Quick takes: From the P&T committee; more on test-taking; formatting in calculus; tech training

  • The Promotion and Tenure committee I am now part of has met twice so far. We meet for 90 minutes per week. What I’ve learned so far is (1) most of our meetings are spent trying to plug holes, fix mistakes, or deal with unforeseen consequences from past P&T committee actions/inactions; (2) evidently there is a great deal of time spent by the committee to create language in our promotion/tenure recommendations specifically to minimize offending the delicate sensibilities of faculty, for example making sure we don’t say someone’s a "fine teacher" when the faculty in question resents the use of the word "fine" and would prefer "excellent" instead*; (3) evidently there is also a lot of time spent soothing the offended faculty where the language doesn’t work; and (4) it seems a main purpose of having a system for tenure is to allow the college to covers its own rear-end in case somebody sues us.

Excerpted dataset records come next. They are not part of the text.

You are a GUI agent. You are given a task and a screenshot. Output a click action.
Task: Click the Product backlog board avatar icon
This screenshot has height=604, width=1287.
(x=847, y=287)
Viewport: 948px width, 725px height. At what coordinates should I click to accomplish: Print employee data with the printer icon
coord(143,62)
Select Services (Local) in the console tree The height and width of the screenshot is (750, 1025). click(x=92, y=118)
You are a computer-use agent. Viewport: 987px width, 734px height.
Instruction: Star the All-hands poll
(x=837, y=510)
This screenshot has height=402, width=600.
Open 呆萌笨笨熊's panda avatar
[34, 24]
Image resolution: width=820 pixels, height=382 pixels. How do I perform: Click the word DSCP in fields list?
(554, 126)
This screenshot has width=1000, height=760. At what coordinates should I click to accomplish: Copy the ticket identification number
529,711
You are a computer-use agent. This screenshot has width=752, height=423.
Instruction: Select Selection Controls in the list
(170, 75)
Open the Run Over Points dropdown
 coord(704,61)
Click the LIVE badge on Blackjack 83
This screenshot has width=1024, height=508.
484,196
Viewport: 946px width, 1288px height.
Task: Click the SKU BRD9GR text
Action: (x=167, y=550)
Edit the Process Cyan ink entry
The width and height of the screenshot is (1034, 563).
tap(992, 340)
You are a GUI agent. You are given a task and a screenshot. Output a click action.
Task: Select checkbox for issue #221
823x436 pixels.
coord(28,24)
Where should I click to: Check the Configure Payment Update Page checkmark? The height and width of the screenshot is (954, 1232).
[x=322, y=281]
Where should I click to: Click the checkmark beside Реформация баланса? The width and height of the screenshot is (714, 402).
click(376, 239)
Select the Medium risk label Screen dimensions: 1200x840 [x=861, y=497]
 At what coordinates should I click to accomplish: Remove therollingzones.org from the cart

  • Right Wing Prof has a lengthy post discussing whether or not some students can know the material but are just bad test-takers. This isn’t an easy question to answer, because tests come in so many shapes and sizes. But I still think that for small, localized tests within the context of a single course, you can’t know the material properly and do poorly on a test (barring some kind of sudden physiological problem or something).
  • I’ve followed Rudbeckia Hirta’s lead (from Learning Curves) in requiring my calculus students to format their homework in a particular way. Namely, they must use plain white paper rather than lined notebook paper; leave adequence margin space and white space within the document; put one equation per line; use one column and not two; and staple their work together. I also require them to format their work by putting the answer first, and then follow the answer with the work/explanation of how that answer came about — which basically forces them to rewrite their initial work on each problem. The result was an amazing improvement in readability over past semesters. When you require students to make their work look semi-professional, it really changes the way they relate to the work itself.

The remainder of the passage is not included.